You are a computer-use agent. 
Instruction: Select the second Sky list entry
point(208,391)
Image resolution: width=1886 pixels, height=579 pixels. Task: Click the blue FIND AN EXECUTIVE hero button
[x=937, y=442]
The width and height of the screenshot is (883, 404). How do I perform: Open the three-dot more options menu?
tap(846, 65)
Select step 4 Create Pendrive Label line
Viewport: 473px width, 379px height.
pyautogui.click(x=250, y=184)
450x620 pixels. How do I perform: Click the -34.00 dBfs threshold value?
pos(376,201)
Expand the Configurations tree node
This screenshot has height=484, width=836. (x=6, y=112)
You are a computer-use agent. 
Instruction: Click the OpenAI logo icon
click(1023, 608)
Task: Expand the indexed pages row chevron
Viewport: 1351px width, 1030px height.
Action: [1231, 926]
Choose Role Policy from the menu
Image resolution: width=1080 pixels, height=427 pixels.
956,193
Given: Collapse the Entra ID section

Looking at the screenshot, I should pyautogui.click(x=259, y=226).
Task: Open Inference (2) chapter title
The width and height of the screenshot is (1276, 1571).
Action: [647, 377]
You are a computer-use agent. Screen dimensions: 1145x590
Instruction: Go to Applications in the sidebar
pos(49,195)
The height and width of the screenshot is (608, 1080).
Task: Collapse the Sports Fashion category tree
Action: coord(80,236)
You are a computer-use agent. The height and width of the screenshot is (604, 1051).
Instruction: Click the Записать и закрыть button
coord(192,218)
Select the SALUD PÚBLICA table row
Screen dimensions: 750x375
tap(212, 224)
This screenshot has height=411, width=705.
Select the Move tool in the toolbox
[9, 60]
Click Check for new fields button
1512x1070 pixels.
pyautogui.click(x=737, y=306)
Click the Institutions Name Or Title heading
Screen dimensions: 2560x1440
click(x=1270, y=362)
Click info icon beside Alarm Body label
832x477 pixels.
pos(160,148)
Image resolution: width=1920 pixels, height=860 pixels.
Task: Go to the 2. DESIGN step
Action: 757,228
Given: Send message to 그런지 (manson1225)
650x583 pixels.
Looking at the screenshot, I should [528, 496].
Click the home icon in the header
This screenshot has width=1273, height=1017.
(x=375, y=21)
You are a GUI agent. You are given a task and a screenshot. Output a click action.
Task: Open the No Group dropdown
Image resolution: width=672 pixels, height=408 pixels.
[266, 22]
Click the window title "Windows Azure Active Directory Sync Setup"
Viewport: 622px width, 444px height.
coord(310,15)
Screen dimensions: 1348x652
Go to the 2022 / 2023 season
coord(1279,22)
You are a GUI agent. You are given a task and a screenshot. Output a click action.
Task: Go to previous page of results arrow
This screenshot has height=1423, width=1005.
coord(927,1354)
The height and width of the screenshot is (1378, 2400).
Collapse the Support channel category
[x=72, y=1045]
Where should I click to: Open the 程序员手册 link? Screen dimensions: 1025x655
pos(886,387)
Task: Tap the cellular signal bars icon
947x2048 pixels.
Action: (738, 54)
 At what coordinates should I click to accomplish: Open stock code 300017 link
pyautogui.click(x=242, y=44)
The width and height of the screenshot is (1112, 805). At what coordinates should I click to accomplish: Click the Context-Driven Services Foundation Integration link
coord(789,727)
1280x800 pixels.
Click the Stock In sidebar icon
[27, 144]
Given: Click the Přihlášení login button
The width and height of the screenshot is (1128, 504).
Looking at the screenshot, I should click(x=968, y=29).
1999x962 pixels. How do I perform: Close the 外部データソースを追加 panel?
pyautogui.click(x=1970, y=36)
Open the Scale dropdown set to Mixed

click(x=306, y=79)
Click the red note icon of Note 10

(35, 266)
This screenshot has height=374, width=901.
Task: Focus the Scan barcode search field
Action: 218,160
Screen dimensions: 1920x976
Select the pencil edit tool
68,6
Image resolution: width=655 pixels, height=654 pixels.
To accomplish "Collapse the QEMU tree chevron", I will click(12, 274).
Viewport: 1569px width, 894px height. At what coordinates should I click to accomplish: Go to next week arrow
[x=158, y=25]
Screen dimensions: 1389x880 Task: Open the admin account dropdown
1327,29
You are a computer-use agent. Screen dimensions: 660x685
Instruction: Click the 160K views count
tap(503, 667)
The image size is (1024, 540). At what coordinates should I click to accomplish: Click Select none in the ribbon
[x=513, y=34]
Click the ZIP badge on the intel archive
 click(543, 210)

■ ■ ■ ■ ■ ■ ■

=== WORK TO COMPLETE ===
From the line that contains "1280x800 pixels." down to the last line of the listing above, repeat each line exactly, and include nothing else.

=== TASK RESPONSE ===
1280x800 pixels.
Click the Stock In sidebar icon
[27, 144]
Given: Click the Přihlášení login button
The width and height of the screenshot is (1128, 504).
Looking at the screenshot, I should click(x=968, y=29).
1999x962 pixels. How do I perform: Close the 外部データソースを追加 panel?
pyautogui.click(x=1970, y=36)
Open the Scale dropdown set to Mixed

click(x=306, y=79)
Click the red note icon of Note 10

(35, 266)
This screenshot has height=374, width=901.
Task: Focus the Scan barcode search field
Action: 218,160
Screen dimensions: 1920x976
Select the pencil edit tool
68,6
Image resolution: width=655 pixels, height=654 pixels.
To accomplish "Collapse the QEMU tree chevron", I will click(12, 274).
Viewport: 1569px width, 894px height. At what coordinates should I click to accomplish: Go to next week arrow
[x=158, y=25]
Screen dimensions: 1389x880 Task: Open the admin account dropdown
1327,29
You are a computer-use agent. Screen dimensions: 660x685
Instruction: Click the 160K views count
tap(503, 667)
The image size is (1024, 540). At what coordinates should I click to accomplish: Click Select none in the ribbon
[x=513, y=34]
Click the ZIP badge on the intel archive
 click(543, 210)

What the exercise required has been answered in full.